*Extrait présenté*:
++++++++++++++++++++

M. le président. La parole est à M. Wal­lon contre l'urgence.
M. Wallon. Messieurs, je demande la pa­role contre l'urgence afin que la loi ne soit pas votée avant la session des conseils gé­néraux ; et voici, en deux mots, mes rai­sons.
Vous êtes les élus du suffrage universel, et c'est là ce qui vous donne des pouvoirs égaux il ceux de la Chambre des députés;
mais vous êtes élus par des délégués issus eux-mêmes du suffrage universel : conseil­lers généraux, conseillers d'arrondisse­ment et délégués des conseils municipaux.
Gambetta l'a dit : le Sénat est le grand conseil des communes de France.
Or la loi qui vous est proposée enlève, sur une question considérable, aux conseils généraux et aux conseils municipaux la plus précieuse de leurs attributions, celle de dis­poser en cette matière des fonds des dépar­tements et des communes.

++++++++++++++++++++

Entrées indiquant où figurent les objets
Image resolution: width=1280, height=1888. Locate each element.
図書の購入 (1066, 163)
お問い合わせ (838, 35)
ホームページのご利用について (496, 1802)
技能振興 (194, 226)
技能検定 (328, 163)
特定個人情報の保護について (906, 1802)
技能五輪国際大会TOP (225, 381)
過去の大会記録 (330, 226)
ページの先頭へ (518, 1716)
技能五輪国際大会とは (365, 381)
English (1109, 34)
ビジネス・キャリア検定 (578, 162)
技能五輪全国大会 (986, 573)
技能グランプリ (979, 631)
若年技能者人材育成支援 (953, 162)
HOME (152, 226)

++++++++++++++++++++

*Travail à faire*:
**A)** Dans l'extrait du débat, pour quelle raison M. Wallon s'oppose-t-il à l'urgence ? Répondez en une à trois phrases.
**B)** Recopiez l'extrait du débat depuis « Vous êtes les » jusqu'à « communes de France. » inclus.

*Résultats obtenus*:
**A)** Il veut que la loi ne soit pas votée avant la session des conseils généraux, car les sénateurs sont élus par des délégués issus de ces conseils et des conseils municipaux. Or cette loi enlève aux conseils généraux et municipaux la plus précieuse de leurs attributions : disposer, en cette matière, des fonds des départements et des communes.

**B)**
Vous êtes les élus du suffrage universel, et c'est là ce qui vous donne des pouvoirs égaux il ceux de la Chambre des députés;
mais vous êtes élus par des délégués issus eux-mêmes du suffrage universel : conseil­lers généraux, conseillers d'arrondisse­ment et délégués des conseils municipaux.
Gambetta l'a dit : le Sénat est le grand conseil des communes de France.